Contributors. E. M., R. B., D. G., B. H., N. J. A., S. N. L., G. A., C. E. J., and P. T. H. were all involved in the concept and design of the evaluation of the clinical service evaluation, P. A. W. was responsible for data management. J. S. coordinated the evaluation. N. J. A. analysed the data. S. N. L., N. J. A., and E. M. wrote the first draft of the paper. All authors were involved in revision and approval of the final content before submission.
Study approval. The Public Health England (PHE) Research Sponsorship Review Group considered that the evaluation was designed and conducted solely to judge an intervention already in clinical use and thus met the NRES criteria for a service evaluation and did not require formal ethics review. Written informed consent for participation was obtained from parents/guardians.
Financial support.

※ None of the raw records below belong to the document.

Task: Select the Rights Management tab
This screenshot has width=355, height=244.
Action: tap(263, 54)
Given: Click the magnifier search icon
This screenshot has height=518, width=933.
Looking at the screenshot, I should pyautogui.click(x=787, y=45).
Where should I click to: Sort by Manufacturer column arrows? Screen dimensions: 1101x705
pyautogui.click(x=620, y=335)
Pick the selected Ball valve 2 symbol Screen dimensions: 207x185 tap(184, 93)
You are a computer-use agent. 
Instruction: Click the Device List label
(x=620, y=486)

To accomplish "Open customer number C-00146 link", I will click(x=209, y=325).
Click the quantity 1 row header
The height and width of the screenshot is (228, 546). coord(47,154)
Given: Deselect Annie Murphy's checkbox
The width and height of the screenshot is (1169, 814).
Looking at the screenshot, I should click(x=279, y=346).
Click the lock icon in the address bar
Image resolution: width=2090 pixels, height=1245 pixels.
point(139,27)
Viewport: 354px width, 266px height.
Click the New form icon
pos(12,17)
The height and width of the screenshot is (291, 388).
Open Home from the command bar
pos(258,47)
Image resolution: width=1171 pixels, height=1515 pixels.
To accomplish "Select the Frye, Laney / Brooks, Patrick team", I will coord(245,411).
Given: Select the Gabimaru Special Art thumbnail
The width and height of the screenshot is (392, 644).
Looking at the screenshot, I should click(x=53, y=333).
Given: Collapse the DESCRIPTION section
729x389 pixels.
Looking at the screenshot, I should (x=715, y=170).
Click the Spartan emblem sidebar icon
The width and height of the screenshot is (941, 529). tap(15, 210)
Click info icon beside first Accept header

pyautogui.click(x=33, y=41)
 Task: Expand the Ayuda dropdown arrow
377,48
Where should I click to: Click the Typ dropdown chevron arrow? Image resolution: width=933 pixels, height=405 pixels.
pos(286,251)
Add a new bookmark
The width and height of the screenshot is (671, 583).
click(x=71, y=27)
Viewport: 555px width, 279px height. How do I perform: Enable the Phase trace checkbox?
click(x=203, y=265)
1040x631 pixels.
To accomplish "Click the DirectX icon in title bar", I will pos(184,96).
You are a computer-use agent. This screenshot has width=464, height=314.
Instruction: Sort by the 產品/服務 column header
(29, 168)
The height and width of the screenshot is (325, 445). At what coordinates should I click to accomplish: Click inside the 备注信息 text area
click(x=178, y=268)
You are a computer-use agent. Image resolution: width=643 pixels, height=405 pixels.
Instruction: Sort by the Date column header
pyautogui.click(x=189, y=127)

This report is independent research commissioned and funded by the Department of Health Policy Research Programme (National Vaccine Evaluation Consortium, 039/0031). The Immunization, Hepatitis and Blood Safety Department has provided vaccine manufactures with post-marketing surveillance reports (not pertussis-containing vaccines to date), which the companies are required to submit to the UK Licensing Authority in compliance with their Risk Management Strategy. A cost recovery charge is made for these reports.
Potential conflicts of interest. S. N. L. is an investigator for research studies done on behalf of St Georges, University of London and funded by various vaccine manufacturers, but receives no personal remuneration. R. B., X. B., and H. F. perform contract research on behalf of PHE for Baxter Biosciences, GlaxoSmithKline (GSK), Novartis, Pfizer, Sanofi Pasteur, Sanofi Pasteur MSD. D. G. has served on ad hoc advisory boards for Pfizer, GSK and Merck and the UCL Institute of Child Health (UCL ICH) Lab. V. T., P. B., and D. G. have received grants through a GSK contract with the UCL ICH Lab (for serology). All other authors report no potential conflicts.
All authors have submitted the ICMJE Form for Disclosure of Potential Conflicts of Interest. Conflicts that the editors consider relevant to the content of the manuscript have been disclosed.